正文 -
Stata函数

彭华@StataCorp

2017 Stata 中国用户大会

函数

  • Stata函数
  • Mata函数
  • egen函数

Stata函数

  • 组成expression
  • 用户无法扩展

Mata函数

  • Mata主要构成部分
  • 用户可扩展

egen函数

  • 通过egen命令生成新变量
  • 用户可扩展

Mata函数举例

mata:
real scalar add(real scalar n)
{
    real scalar i, res
    
    if(n<=0) {
        return(.)
    }
    
    res = 0 
    for(i=1; i<=n; i++) {
        res = res+i
    }
    
    return(res)
}
end

Mata函数计算距离矩阵

mata:
real matrix dist1(real matrix p)
{
        real scalar r, c
        real scalar i, j
        real matrix res
        
        r = rows(p)
        c = cols(p)
        
        if(r==0 && c != 2) {
            return(J(0, 0, .))
        }
        
        res = J(r, r, .)
        
        for(i=1; i<=r; i++) {
            for(j=1; j<=r; j++) {
                res[i, j] = sqrt(
                    (p[i,1]-p[j,1])*(p[i,1]-p[j,1])+
                    (p[i,2]-p[j,2])*(p[i,2]-p[j,2])
                        )
            }
        }
        return(res)
}
end

验证结果,测量运行时间

mata:
p = (1, 1)
r = dist1(p)
assert(r == 0)

p = (1, 1\2, 2)
r = dist1(p)
assert(r == (0, sqrt(2)\sqrt(2), 0))

rseed(12345)

你的任务 -
1. 能否把关于Stata函数的正文从“Mata函数计算距离矩阵”起，到“return(J(0, 0, .))”为止（含这一句），原样重复一遍？
2. 能否接着关于Stata函数的正文最后显示的内容往下写？
后面的数据行来自另一个来源。

数据行 -
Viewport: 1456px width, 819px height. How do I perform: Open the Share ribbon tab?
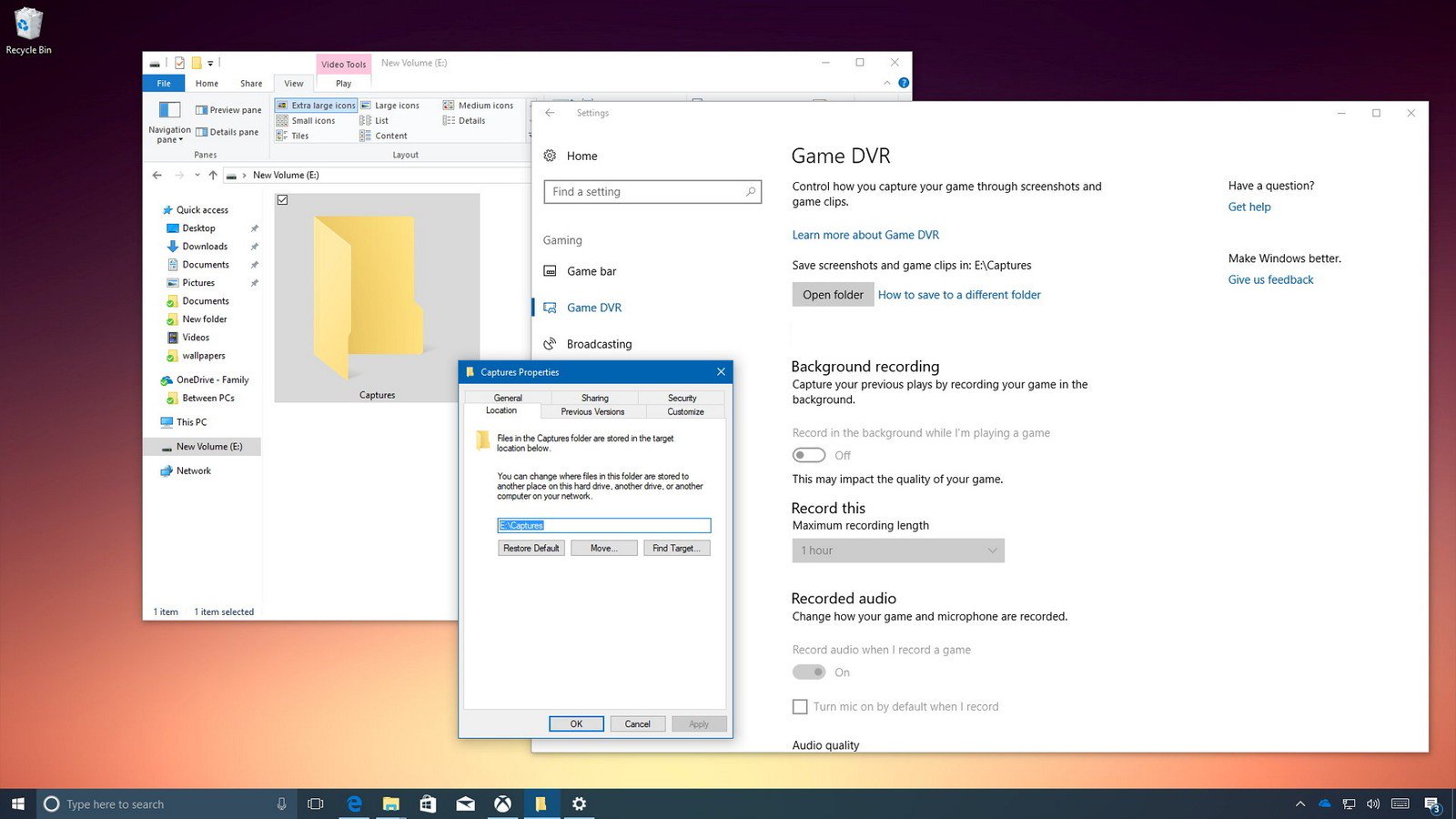pos(250,83)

结果 -
1.
Mata函数计算距离矩阵

mata:
real matrix dist1(real matrix p)
{
        real scalar r, c
        real scalar i, j
        real matrix res
        
        r = rows(p)
        c = cols(p)
        
        if(r==0 && c != 2) {
            return(J(0, 0, .))

2.
p0 = runiform(2000, 2)
timer_clear()
timer_on(1)
r1 = dist1(p0)
timer_off(1)
timer()
end

precision

. clear

. set obs 10
number of observations (_N) was 0, now 10

. gen x = 1.1

. count if x == 1.1
  0

. count if x == float(1.1)
  10

. display %21x x[1]
+1.19999a0000000X+000

. display %21x 1.1
+1.199999999999aX+000

. display %21x float(1.1)
+1.19999a0000000X+000
http://blog.stata.com/2012/04/02/the-penultimate-guide-to-precision/

改善

mata:
real matrix dist2(real matrix p)
{
        real scalar r, c
        real scalar i, j
        real matrix res
        
        r = rows(p)
        c = cols(p)
        
        if(r==0 && c != 2) {
            return(J(0, 0, .))
        }
        
        res = J(r, r, .)
        
        for(i=1; i<=r; i++) {
            for(j=1; j<i; j++) {
                res[i, j] = sqrt(
                    (p[i,1]-p[j,1])*(p[i,1]-p[j,1])+
                    (p[i,2]-p[j,2])*(p[i,2]-p[j,2])
                        )
            }           
            res[i,i] = 0
        }
        _makesymmetric(res)
        return(res)
}
end

验证结果, 测量运行时间

mata:
p = (1, 1)
r = dist2(p)
assert(r == 0)

p = (1, 1\2, 2)
r = dist2(p)
assert(mreldif(r, (0, sqrt(2)\sqrt(2), 0))<1e-10)

timer_on(2)
r2 = dist2(p0)
timer_off(2)
timer()
assert(mreldif(r2, r1) < 1e-8)
end

进一步改善

mata:
real matrix dist3(real matrix p)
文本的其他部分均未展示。